**EXERCISE DESCRIPTION:** Quote exactly the lines from the one with "Click the score 47 pulse badge" to the end of the data, both included; omit the pictures.

**Data extracted from a collection:**
----------------------------------------

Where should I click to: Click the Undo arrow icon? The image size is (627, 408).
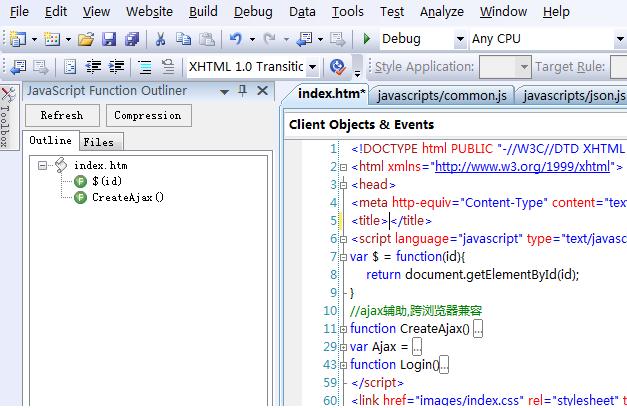point(235,39)
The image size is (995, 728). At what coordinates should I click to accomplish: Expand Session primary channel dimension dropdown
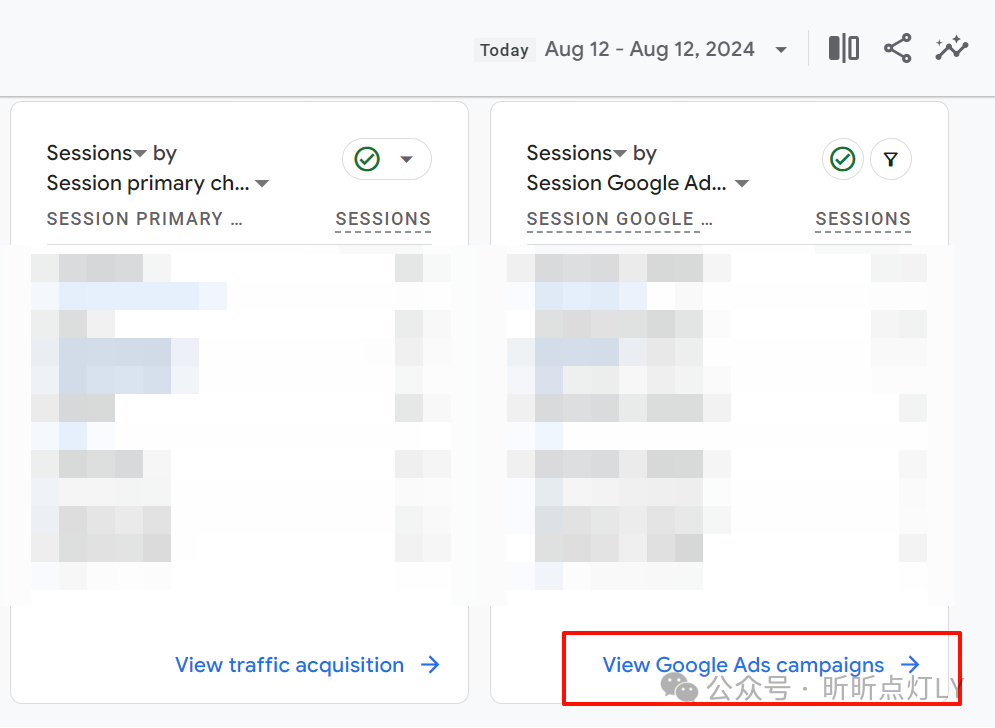[x=262, y=184]
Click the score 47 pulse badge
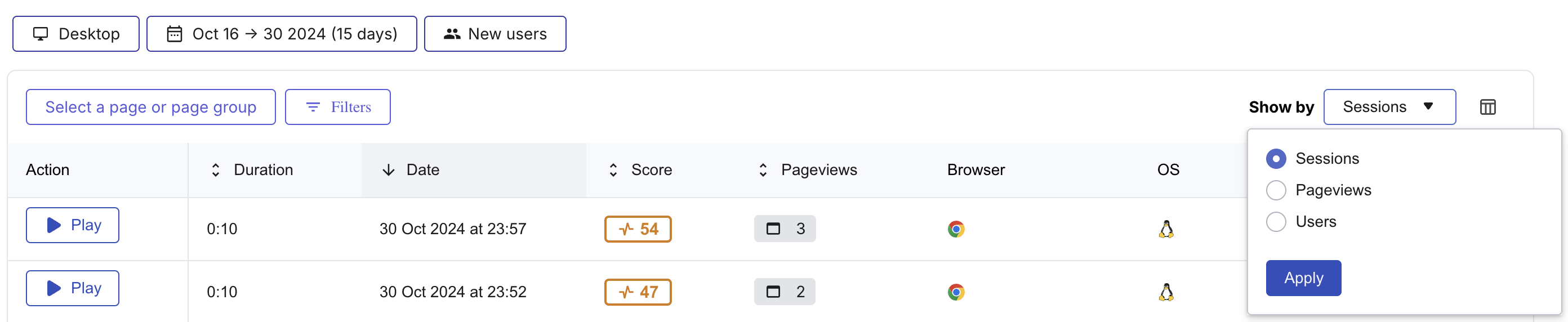Image resolution: width=1568 pixels, height=322 pixels. point(638,292)
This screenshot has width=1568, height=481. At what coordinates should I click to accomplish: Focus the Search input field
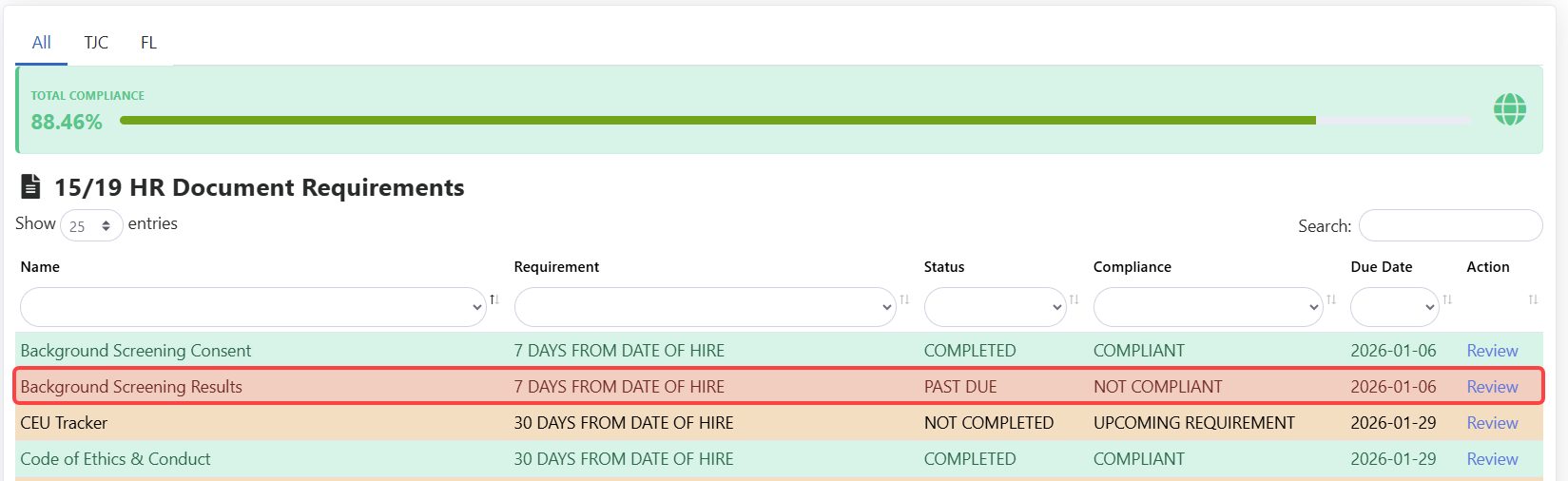click(1450, 225)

----------------------------------------

**SOLUTION FOR THIS PROBLEM:**
Click the score 47 pulse badge
Image resolution: width=1568 pixels, height=322 pixels. point(638,292)
This screenshot has width=1568, height=481. At what coordinates should I click to accomplish: Focus the Search input field
click(1450, 225)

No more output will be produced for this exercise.